« Range ça et fiche le camp », ai-je répondu.
Il a montré les dents. « Ton pognon, je te dis. Magne-toi.
— Je te donne encore une chance. Va-t’en. Il n’y en aura pas d’autre. »
Toujours à genoux, il s’est penché brusquement en avant et a porté un coup à quelques centimètres de mon visage. « Je vais te bousiller la tronche, je… »
Une main sur son poignet, l’autre autour de son cou. Je lui ai écrasé la tête contre la paroi du fourgon qui a rendu un son mat. Il s’est effondré, sans bruit, en battant des paupières.
Cinq minutes après, il était ligoté avec des lambeaux de drap, en route vers la périphérie de la ville et la campagne où les étoiles brillent d’une lueur plus vive dans le ciel.
Plusieurs semaines plus tard, alors que j’avais retrouvé du travail dans le Sud, j’ai entendu à la radio qu’un corps avait été découvert près de la rivière Aire, non loin de l’autoroute M1, dissimulé dans les bois. Pour autant que je sache, il n’a jamais été identifié. Je me demande parfois ce qu’est devenu son cadavre. Est-il resté dans une morgue quelque part, congelé, en attendant que quelqu’un le réclame ? Combien de temps les garde-t-on ?

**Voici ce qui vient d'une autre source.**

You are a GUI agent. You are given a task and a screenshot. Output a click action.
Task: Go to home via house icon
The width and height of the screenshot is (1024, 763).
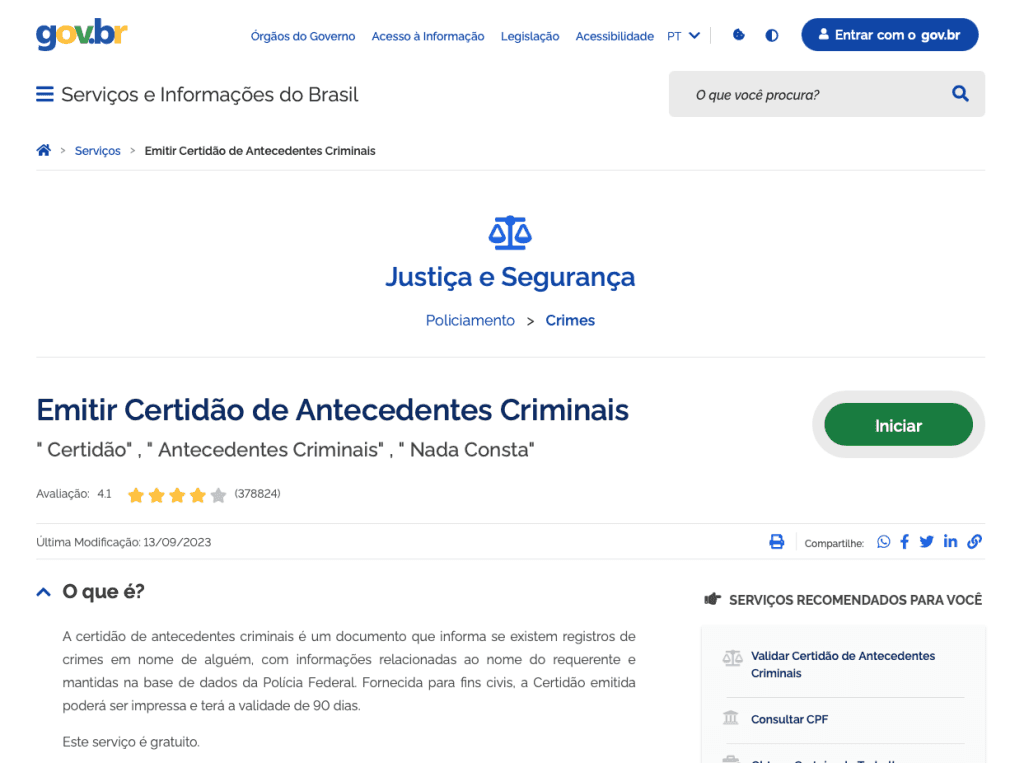click(x=44, y=150)
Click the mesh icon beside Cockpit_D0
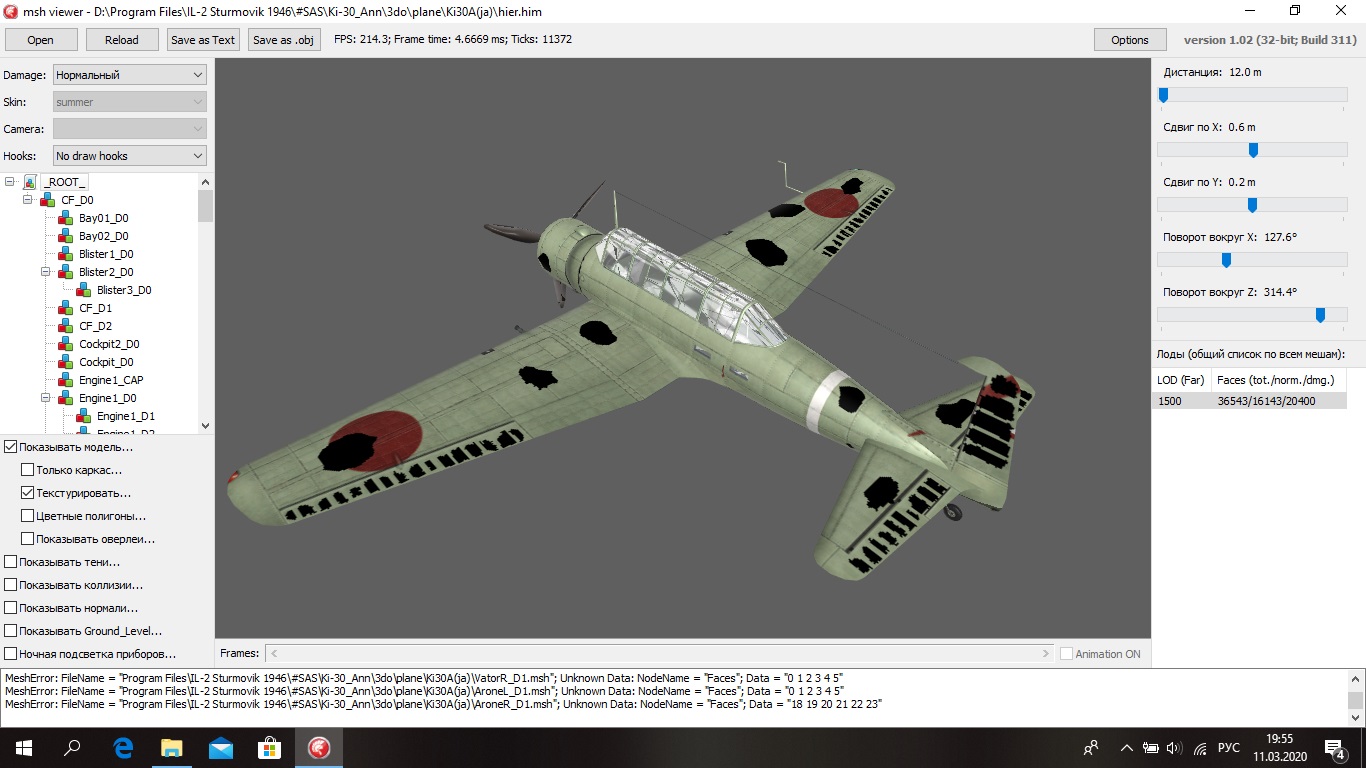The width and height of the screenshot is (1366, 768). click(x=65, y=362)
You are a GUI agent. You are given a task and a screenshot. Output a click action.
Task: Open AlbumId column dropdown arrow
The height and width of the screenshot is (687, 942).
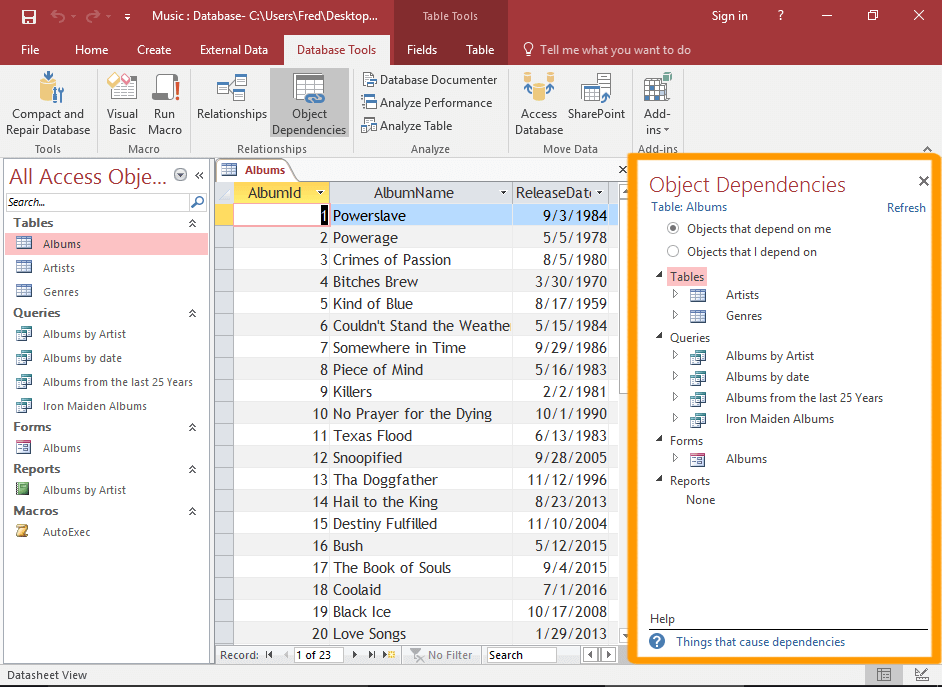pos(320,193)
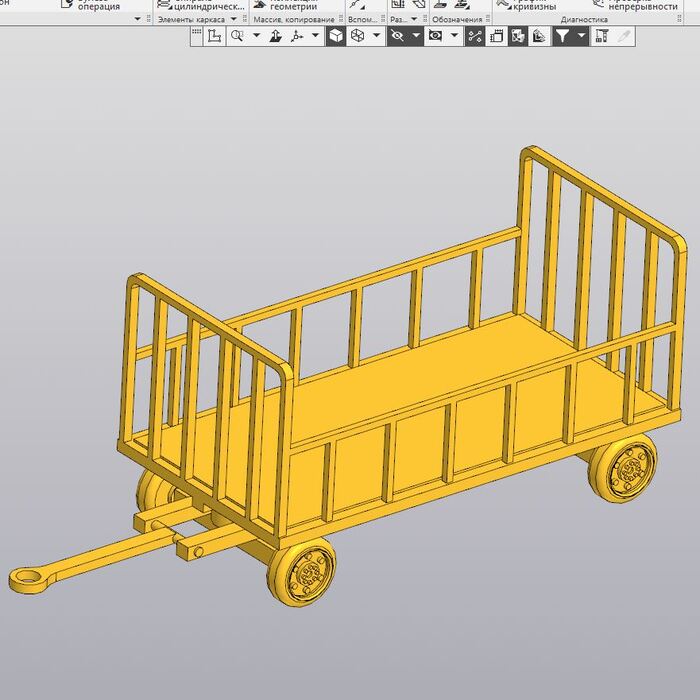The height and width of the screenshot is (700, 700).
Task: Select the wireframe cube display mode
Action: (357, 36)
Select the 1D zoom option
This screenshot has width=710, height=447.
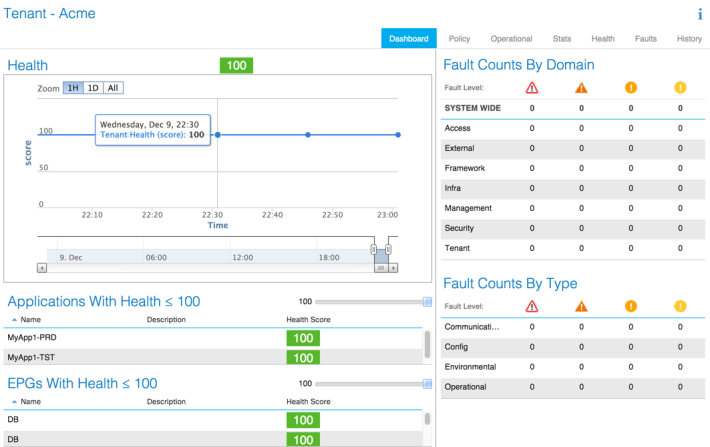pos(93,88)
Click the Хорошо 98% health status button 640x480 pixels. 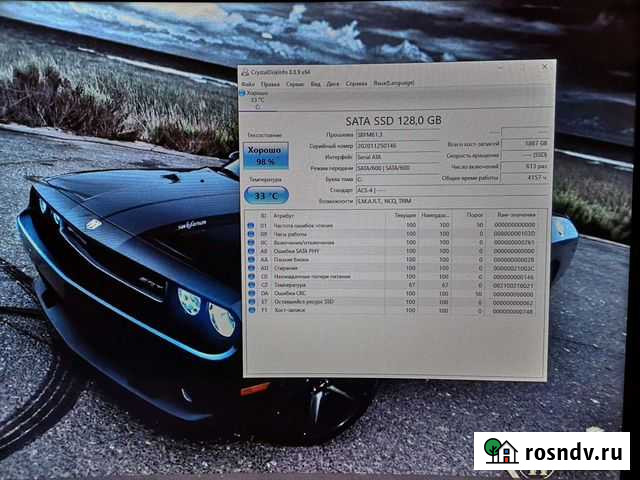coord(265,155)
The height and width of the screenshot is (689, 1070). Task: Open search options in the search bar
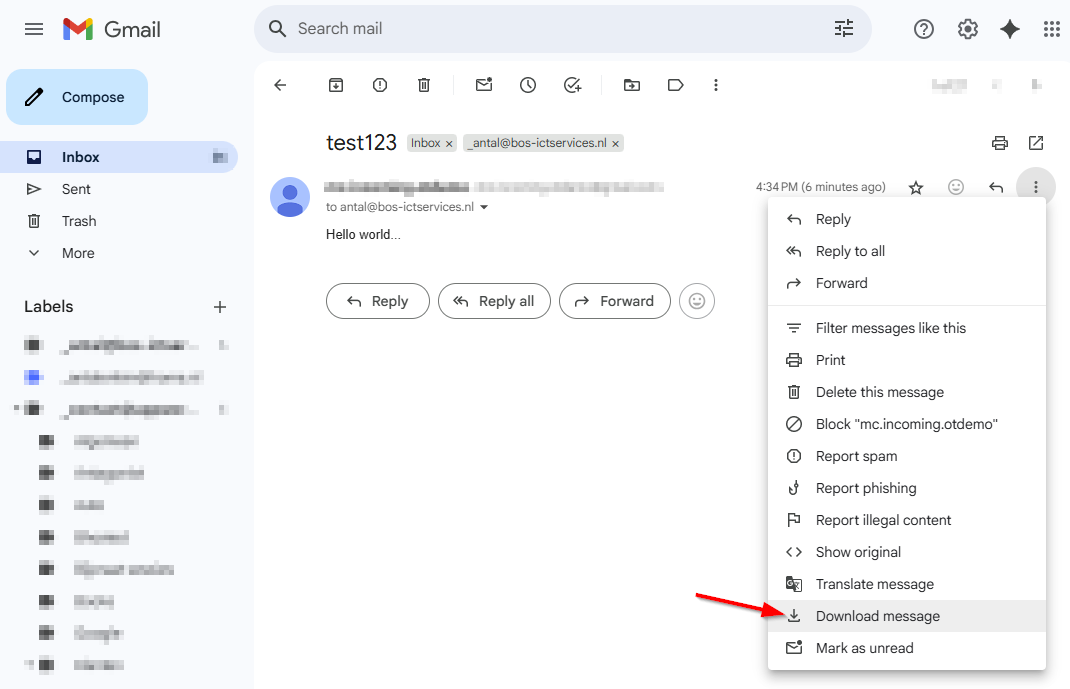tap(844, 29)
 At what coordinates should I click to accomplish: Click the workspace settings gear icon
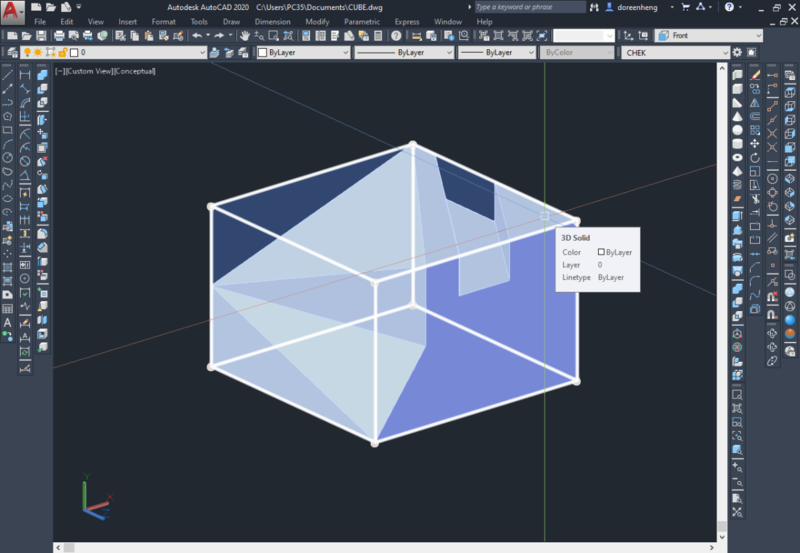[x=737, y=52]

Je n’aurais pas dû faire cela. Le risque était trop grand. Je n’avais pas encore payé les taxes pour le fourgon, je roulais sans l’attestation de contrôle technique. Et si la police m’avait arrêté ?
Je ne suis pas prudent. Je suis impétueux. Je suis méchant.
Si je laisse le méchant en moi prendre le dessus une fois de trop, rien ni personne ne pourra me sauver.
Pas même toi.
« Tu en as pris combien aujourd’hui ? demanda Susan.
— Je ne sais pas. »
Lennon approcha sa paume de sa bouche et renversa la tête en arrière. Les cachets se déposèrent sur sa langue. Il but une gorgée d’eau, posa le verre dans l’égouttoir. Un graillonnement dans ses poumons lui rappela qu’il traînait encore ce rhume.
Susan était assise à la table, toujours vêtue du tailleur qu’elle portait pour travailler. Il avait promis de commencer à préparer le dîner des filles avant son retour, mais n’avait réussi qu’à ouvrir le congélateur pour chercher quelque chose à balancer dans le four ou le micro-ondes. Susan n’approuvait pas. Elle gardait ces produits transformés uniquement en cas d’urgence, comme elle le lui avait expliqué maintes fois.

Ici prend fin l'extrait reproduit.